PASSAGE PROVIDED —
Now this is the content i want to watch, high quality and educational on how to solve a problem
Great video, can't believe it hasn't blown out yet
Hi !
Where did you get the training data ?
Are the images used for the training the same frames as the ones that are used on the geogussr maps ?
I would guess he performed a massive scraping of google maps locations
@@hadriencrassous2162 I think geogueser use the same google maps images data. Maybe thats why the model works so well.
@@ariefwt2220 probably able to basically get 100% with a big enough model that simply learns all the pictures
Truly amazing content. Keep it up!
I was quite literally going to look into doing this myself and you beat me to it. Props to you!
Great video! Always excited about new AI content creators. Hoping to see some more exciting stuff soon :)
Impressive work, keep going!
amazing video!
This is super impressive! As someone with a programming and (some) AI background I’d be super interested to see what the process was of building the dataset, I’ve scraped small google maps/streetview datasets but it got.. pretty large, would love to hear more about your process of building it!
How is this your first video! The quality is outstanding!
Awesome vid bro 👊🏻
Out of curiousity, did you try to train a regressor on the x/y coordinate instead of a classifier?
I think that it could help the system, because I suppose that it currently can be as much penalized for guessing a neighbor region as for guessing smg very far currently.
Using regression would enable you to define your loss in such a way that it will penalize big errors an therefor the model will focus on avoiding this.

TASK REQUIREMENTS —
a) In the viewer comments, update the part that opens with the words containing "Now this is" and closes with "training data ?", replacing "high quality" with "top quality".
b) According to the viewer comments, what did one commenter ask whether the creator had tried training instead of a classifier?
c) Resume the viewer comments on the video from their last line.

[Stored records]
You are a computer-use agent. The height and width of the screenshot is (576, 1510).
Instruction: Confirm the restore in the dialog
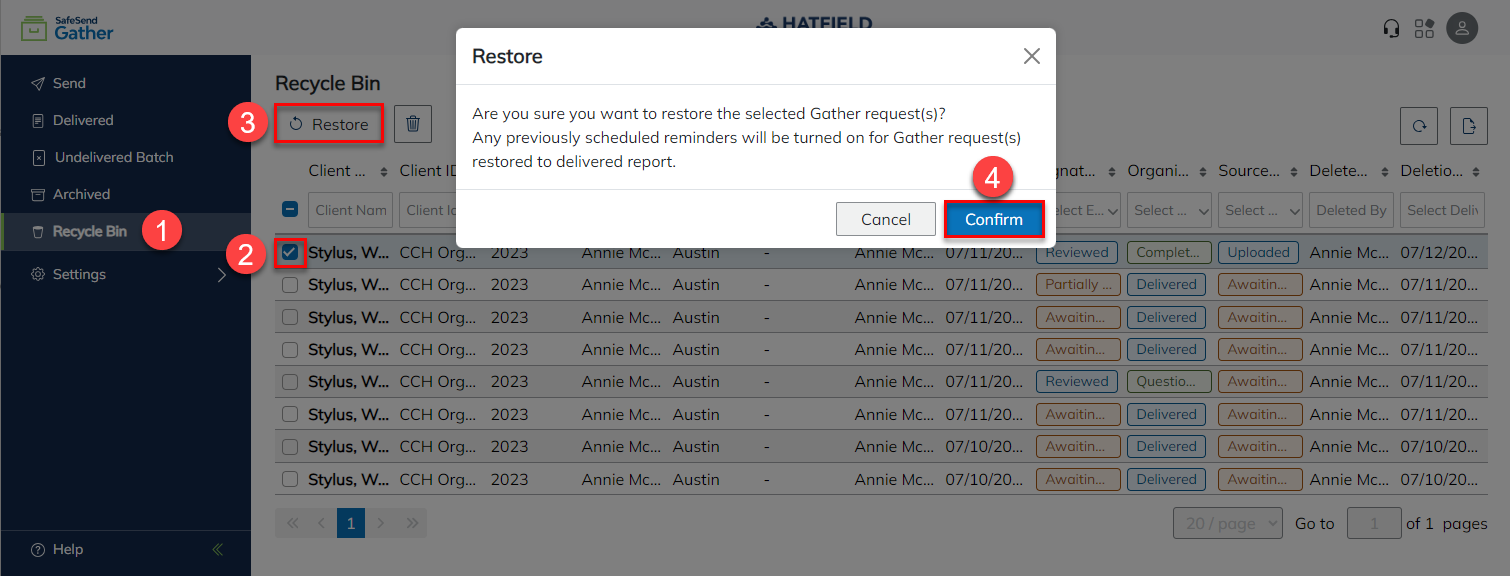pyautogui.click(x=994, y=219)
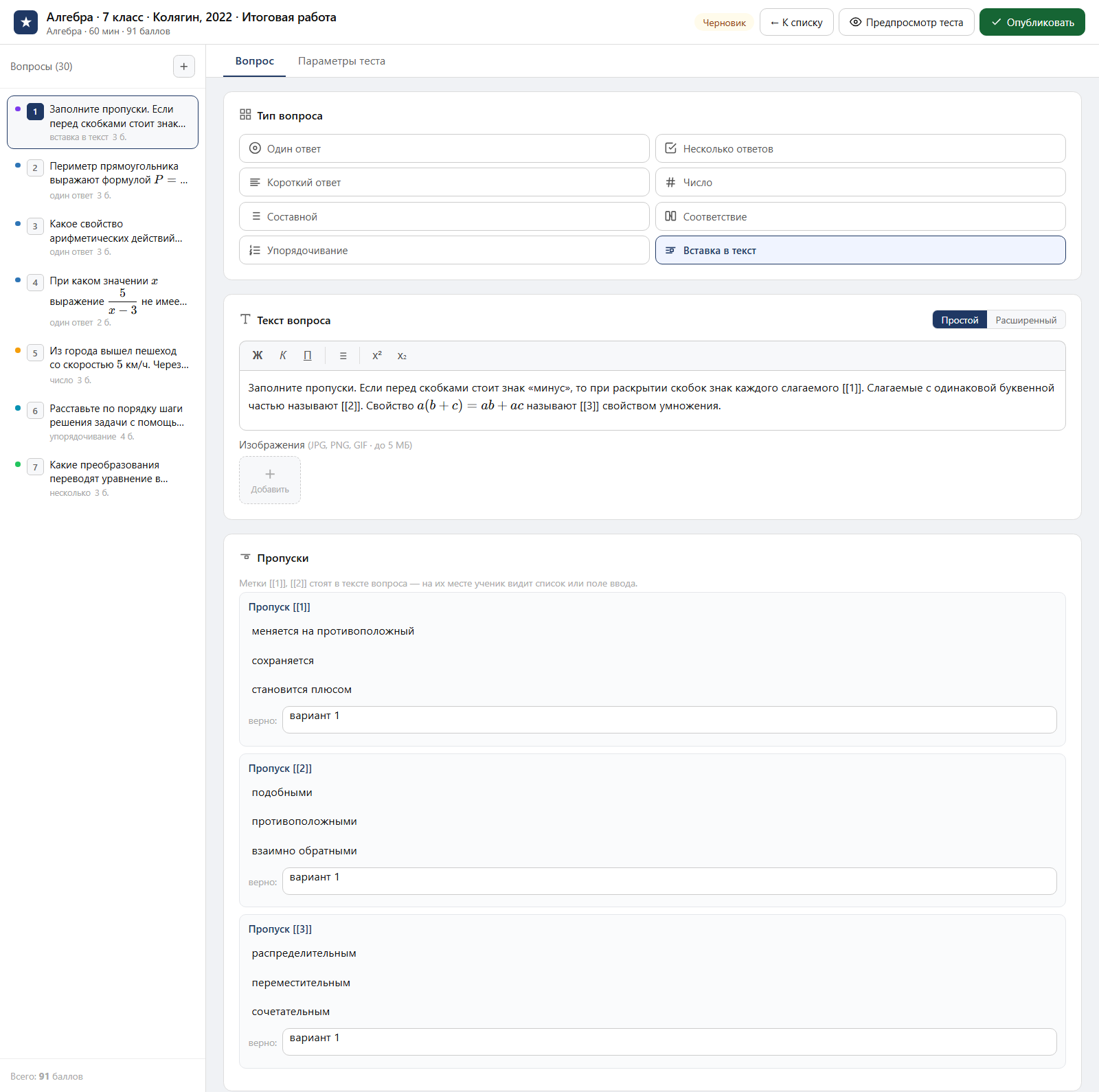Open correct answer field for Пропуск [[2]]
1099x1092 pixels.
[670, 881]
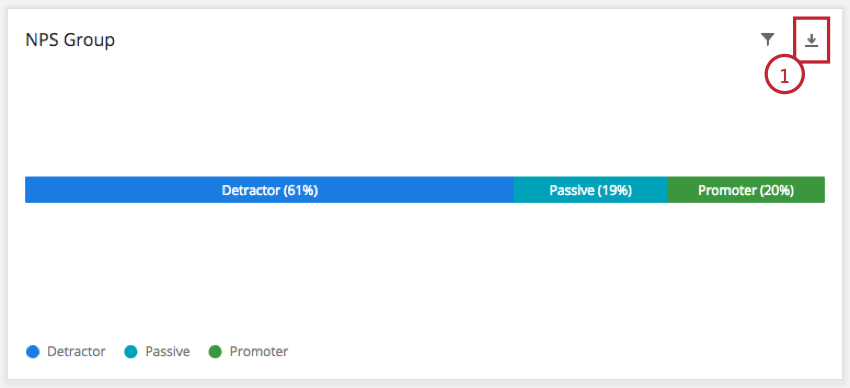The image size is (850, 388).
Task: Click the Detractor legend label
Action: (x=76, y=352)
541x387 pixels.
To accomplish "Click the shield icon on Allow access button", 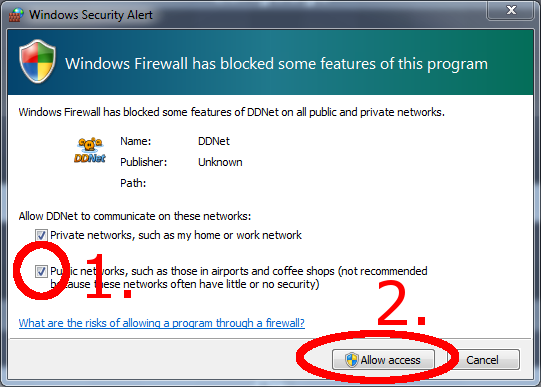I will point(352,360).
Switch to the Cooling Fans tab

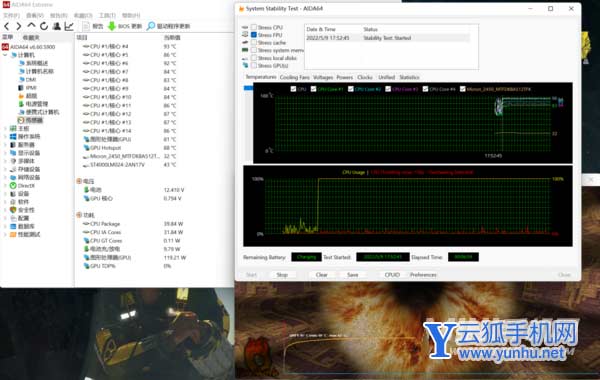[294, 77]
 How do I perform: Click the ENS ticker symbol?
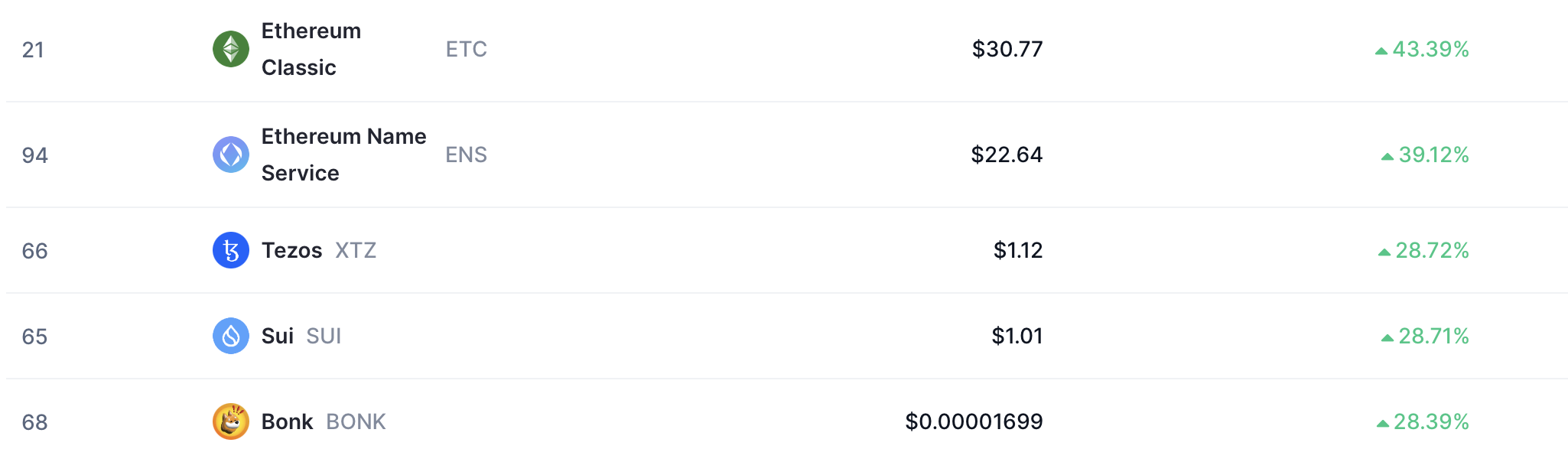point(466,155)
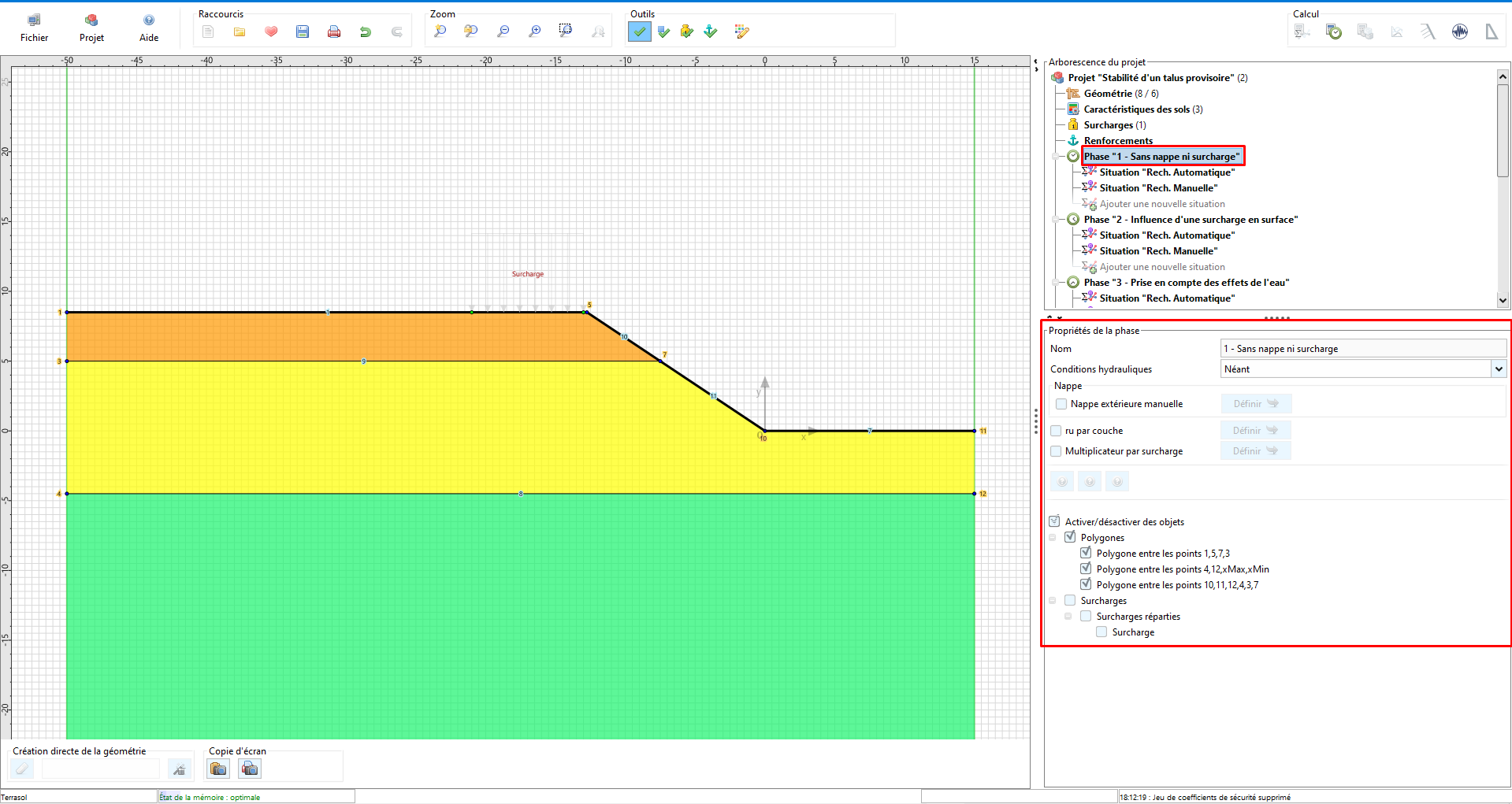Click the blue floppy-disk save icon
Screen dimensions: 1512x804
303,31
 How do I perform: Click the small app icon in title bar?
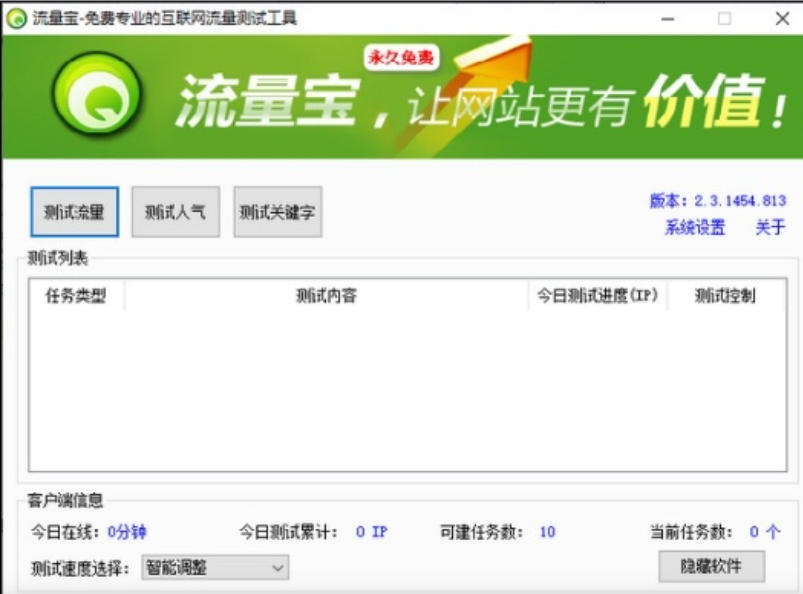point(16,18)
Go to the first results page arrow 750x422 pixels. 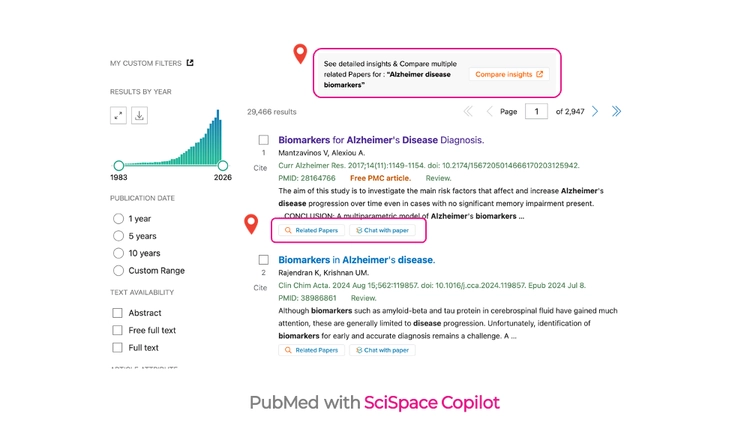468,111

RESPONSES —
a)
Now this is the content i want to watch, top quality and educational on how to solve a problem
Great video, can't believe it hasn't blown out yet
Hi !
Where did you get the training data ?

b) A regressor on the x/y coordinate.

c)
Btw if you have a public github with your code, I would be happy to try it and make a merge request for you if it works.
Yeah, I was thinking the same thing!
You can do distance-based label smoothing to not penalize the model too much if it's close to the real position.
@@gaggix7095 lol once again exactly what I was thinking as well
Regressions were found to have subpar performance years ago in papers, which is why they moved to classification/retrieval instead
@@larrygan9839 L1/L2 loss is perfectly fine when used on the correct task
this is amazing! please go more in depth how this ai operates :)
Great project! I wish so much that this project becomes popular and receives incentives for improved new versions, and maybe becomes accessible to the public to play, setup, and contribute.
great content
Really neat to see the transformer pick up on geo-specific hierarchical features so well
I thought I was watching some big youtuber who has a name in this field, surprised to see you are not, and wish you all luck and success!
This is an amazing video. I don’t understand how you have so few views.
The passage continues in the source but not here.